A bartender with black nail polish pours a cocktail into a martini glass using a strainer at a bar with glasses and bottles in the background.
Co-owner Maria Haught pours a drink at Mary's on Haight, which opened in time for early September’s Haight Ashbury Street Fair. | Source: Amanda Andrade-Rhoades/The Standard
Food & Drink

The Haight gets a ‘straight-friendly gay bar,’ and it’s a good time for everybody

Mary’s on Haight is now open in the former Trax — and a drink there is as uncomplicated and friendly as it gets.

Welcome to Swig City, where we point you toward can’t-miss drinks at the best cocktail bars, restaurants, and friendly neighborhood dives in the Bay Area. Cheers!

Close your eyes and imagine a weekday happy hour at a dive bar in San Francisco. There’s a heavily used pool table on a black-and-white checkered floor, an outdoor table or two, and clusters of friendly neighbors meeting up for drinks. Above all, there are no over-elaborate cocktails made with tinctures and shrubs. Instead, it’s mostly gin and tonics, vodka sodas, and cold beer on tap. 

OK, there are frozen espresso martinis, because this is San Francisco in 2025. 

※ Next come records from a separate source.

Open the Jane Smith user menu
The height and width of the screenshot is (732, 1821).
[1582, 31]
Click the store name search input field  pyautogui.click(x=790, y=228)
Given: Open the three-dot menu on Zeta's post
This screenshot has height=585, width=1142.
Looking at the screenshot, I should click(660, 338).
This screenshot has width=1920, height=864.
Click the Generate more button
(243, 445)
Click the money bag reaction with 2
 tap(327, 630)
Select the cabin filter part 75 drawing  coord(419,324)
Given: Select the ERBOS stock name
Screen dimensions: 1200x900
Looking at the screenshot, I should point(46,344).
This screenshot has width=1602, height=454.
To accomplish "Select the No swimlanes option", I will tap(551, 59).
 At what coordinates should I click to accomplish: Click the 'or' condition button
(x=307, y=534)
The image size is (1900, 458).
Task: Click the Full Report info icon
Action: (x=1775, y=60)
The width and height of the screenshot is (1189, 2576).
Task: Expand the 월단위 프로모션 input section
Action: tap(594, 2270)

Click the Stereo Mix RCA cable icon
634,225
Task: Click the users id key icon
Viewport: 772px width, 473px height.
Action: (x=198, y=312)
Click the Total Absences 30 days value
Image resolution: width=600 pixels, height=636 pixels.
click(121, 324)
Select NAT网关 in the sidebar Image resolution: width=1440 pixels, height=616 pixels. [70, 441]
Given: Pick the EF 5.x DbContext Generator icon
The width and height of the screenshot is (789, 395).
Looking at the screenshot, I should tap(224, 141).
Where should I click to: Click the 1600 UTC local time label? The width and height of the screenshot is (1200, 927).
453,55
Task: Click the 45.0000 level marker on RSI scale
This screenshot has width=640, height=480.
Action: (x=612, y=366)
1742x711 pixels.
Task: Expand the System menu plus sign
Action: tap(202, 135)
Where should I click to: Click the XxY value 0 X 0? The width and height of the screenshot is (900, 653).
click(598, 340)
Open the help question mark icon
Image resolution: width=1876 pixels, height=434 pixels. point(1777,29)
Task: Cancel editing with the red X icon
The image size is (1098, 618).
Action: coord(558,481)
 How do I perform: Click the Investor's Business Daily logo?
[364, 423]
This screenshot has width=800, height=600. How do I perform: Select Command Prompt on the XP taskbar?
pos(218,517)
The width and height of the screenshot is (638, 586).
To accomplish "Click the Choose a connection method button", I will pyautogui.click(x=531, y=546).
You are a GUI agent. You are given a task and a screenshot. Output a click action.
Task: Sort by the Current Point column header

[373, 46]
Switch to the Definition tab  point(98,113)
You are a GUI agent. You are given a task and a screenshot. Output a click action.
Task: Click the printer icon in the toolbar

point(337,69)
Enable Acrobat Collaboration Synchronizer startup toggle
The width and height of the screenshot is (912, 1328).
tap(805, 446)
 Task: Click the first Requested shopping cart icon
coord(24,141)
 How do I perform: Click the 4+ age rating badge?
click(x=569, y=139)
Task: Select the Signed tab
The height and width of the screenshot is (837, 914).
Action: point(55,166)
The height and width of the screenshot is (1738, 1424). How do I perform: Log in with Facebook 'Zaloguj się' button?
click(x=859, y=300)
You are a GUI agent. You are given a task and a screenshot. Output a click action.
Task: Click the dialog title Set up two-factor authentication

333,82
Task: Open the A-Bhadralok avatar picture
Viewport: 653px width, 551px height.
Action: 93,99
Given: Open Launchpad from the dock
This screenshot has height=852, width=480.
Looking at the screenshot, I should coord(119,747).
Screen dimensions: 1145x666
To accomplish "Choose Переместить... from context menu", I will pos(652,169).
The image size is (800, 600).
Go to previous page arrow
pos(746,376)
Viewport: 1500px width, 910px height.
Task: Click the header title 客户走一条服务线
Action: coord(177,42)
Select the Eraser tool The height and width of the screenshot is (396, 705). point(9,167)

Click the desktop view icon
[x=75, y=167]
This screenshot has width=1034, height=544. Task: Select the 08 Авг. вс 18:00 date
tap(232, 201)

This is the scene that greets patrons at Mary’s on Haight, a “straight-friendly gay bar” and the newest addition to a neighborhood experiencing a nightlife and culinary renaissance. It opened Sept. 4 in the space that used to house Trax, just in time for the annual Haight Ashbury Street Fair. After a week in business, Mary’s has already become an after-work destination for a mixed crowd: gay and straight, trans and cis — because, again, this is San Francisco in 2025.

A man walks past a dark-blue brick bar with wooden tables and chairs outside, a pride flag above the entrance, and a sandwich board sign on the sidewalk.

Owner Aindrèas O’Donnell says this mixed crowd is very much into mixed drinks, along with beer and shots. Fernet, Tito’s vodka, Jameson Irish whiskey, and Espolón tequila are what people are drinking most, O’Donnell says. “But we do a good bloody mary, too. And a martini. I don’t think there’s any excuse not to do a good martini.”

With an interior best described as “under the top,” Mary’s might be the least rainbow-filled LGBTQ+ space in town, although the soundtrack leans heavily on queer icons like Jessie Ware, Kylie Minogue, and Troye Sivan. On one wall, a framed invitation to Trax’s first-anniversary party in 1985 includes some cheeky wording about a softball team the bar once fielded, shouting out the players’ “fantastic weinies and buns.” Trix, the regular drag show at Trax, is slated to return in the coming months.

A bartender wearing a “Mary’s” shirt serves a seated customer at a dimly lit bar with hanging lanterns and a rainbow pride flag on the wall.

A brindle dog with a collar and leash sits next to a person wearing purple sunglasses, holding a glass with a drink inside.

For more than a decade, SF’s queer communities had to grapple with a seemingly endless procession of bar closures, and Trax’s demise in June — the beginning of Pride Month — sent a collective groan through the city. But the past year has seen an upswing, with Q Bar reopening after a devastating fire as a hedonistic dance club, Lobby Bar establishing itself as the Castro’s most elegant place for a cocktail, and women’s sports den Rikki’s drawing Valkyries and Bay FC fans in droves.

More specific to Haight Street, Mary’s is among a clutch of once-dormant venues to come back to life, including O’Reilly’s, which took over the Milk Club space, and Club Deluxe and the Green Heron (formerly Hobson’s Choice), which are scheduled to reopen in the coming months. Indeed, the owners of both forthcoming projects have stopped by Mary’s to welcome the bar to the neighborhood.

A person’s hands are pouring a draft beer from a tap into a glass at a bar with multiple taps and glassware lined up.

But it’s the Trax regulars whom O’Donnell and his team are most eager to please. Apart from ripping out a bench along one wall, zhuzhing up the restroom, and putting a table outside, they were wary of altering anything too much. The most conspicuous change is the floor — still perceptibly crooked underfoot but now surfaced in vinyl rather than carpet. 

Truly, there can be only one storied dive in the Haight with a gloriously faded carpet, and it’s Zam Zam. “Yeah,” O’Donnell says, “we can let them have that.”